Betsy was the first mainstream commercial broadcaster to recognize the need to use mass media outlets to communicate the urgency and complexities of growing ecological challenges. From the outset, her mission has been to bring green content and consciousness into the daily programming mix, to make environmental issues and solutions just as important and engaging as other compelling news of the day.
Betsy has interviewed the top environmentalists of our time from science, politics, business, activism and the arts. You can hear her archived interviews with Al Gore, Dr. James Hansen, Mary Ellen Hannibal, David Suzuki and hundreds more by visiting the “broadcast” page at www.betsyrosenberg.com. This month on July 26 WEN will feature a conversation with Betsy Rosenberg at an event in San Francisco. Please join us and bring your questions for Betsy!
What made you so passionate about environmental issues?
When people ask me that question I laugh because it was one of my favorite questions to pose to radio guests. I loved that no two answers were ever the same, but the responses were always interesting, informative and illustrative of what we ALL ought to be more tuned into so we can show more love for our imperiled planet. For me, it was not the influence of family or anyone in particular.
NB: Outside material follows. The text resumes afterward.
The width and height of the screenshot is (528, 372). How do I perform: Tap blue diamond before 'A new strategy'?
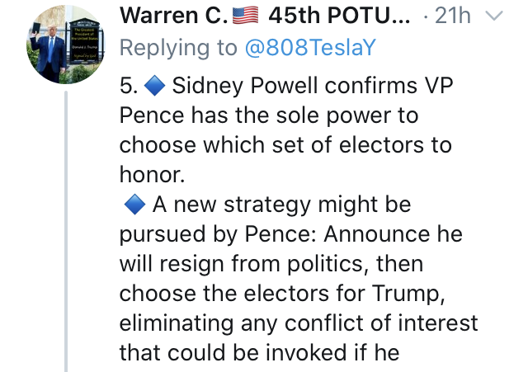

I like to say it was my “green gene” or an extra chromosome I must have inherited – the “W” gene for Waste Prevention Nut. I recall being bothered by food waste in the third grade, watching kids throw their uneaten lunches in the trash can. Go figure? My genetic condition only got worse from there!
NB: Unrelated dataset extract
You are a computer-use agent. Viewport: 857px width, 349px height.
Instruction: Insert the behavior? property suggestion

Who, or what, inspired you to turn your preoccupation into your profession?
Fast forward 30 years later when I was working in news as a reporter and anchor for KCBS Radio in San Francisco. Recently married and a new mother, I grew weary of covering fires, floods, crime, corruption and saying “traffic and weather together, every ten minutes.” My husband urged me not to quit but rather to bring my “distaste for waste” to the airwaves by being the “Martha Stewart of Trash.” I began by producing radio features with one minute waste reduction news and tips called TrashTalk. This series aired nine times per week on a station that was heard from Oregon to Mexico. I was thrilled to be spreading my “green guilt trip” to thousands of listeners up and down the West Coast and did that for a decade!
What environmental issues are of most concern to you?
Over the past 20 years of doing green radio programs my focus shifted from garbage to global warming and from local radio to national coverage. My one hour interview show, EcoTalk, was heard in 40 markets across the country on Air America. The first of its kind program featuring “environmental news and views” was so popular that the show went from a weekly format, initially debuting in the middle of the night on weekends, to five days a week in “primetime.” I found my true passion in interviewing environmental leaders of all types, from the famous to the unknown.
What challenges and opportunities do the media face in the environmental movement today?
For the past few years I have been trying to break through what I call the “green ceiling” in television to add the visual element to reporting the stories of our changing environment. I say the green ceiling is twice as thick as the glass ceiling because there are women in television news, but where are the environment-themed content, news, or specialty reporters? It’s time for a green show on a mainstream news network that is focused on solutions – how else can American adults learn about all these threats? There are some great books, films and the occasional TV special about climate change but that’s not enough, especially since they’re read/seen most often by environmentalists! So 20 years after I launched my green radio minutes, I decided to shoot for the moon (to save the earth) and start at the top with CNN. I just sent the world’s biggest news network a six episode proposal for an environment-themed series and hope to have some (good) news to report soon. I look forward to seeing you on July 26th at WEN!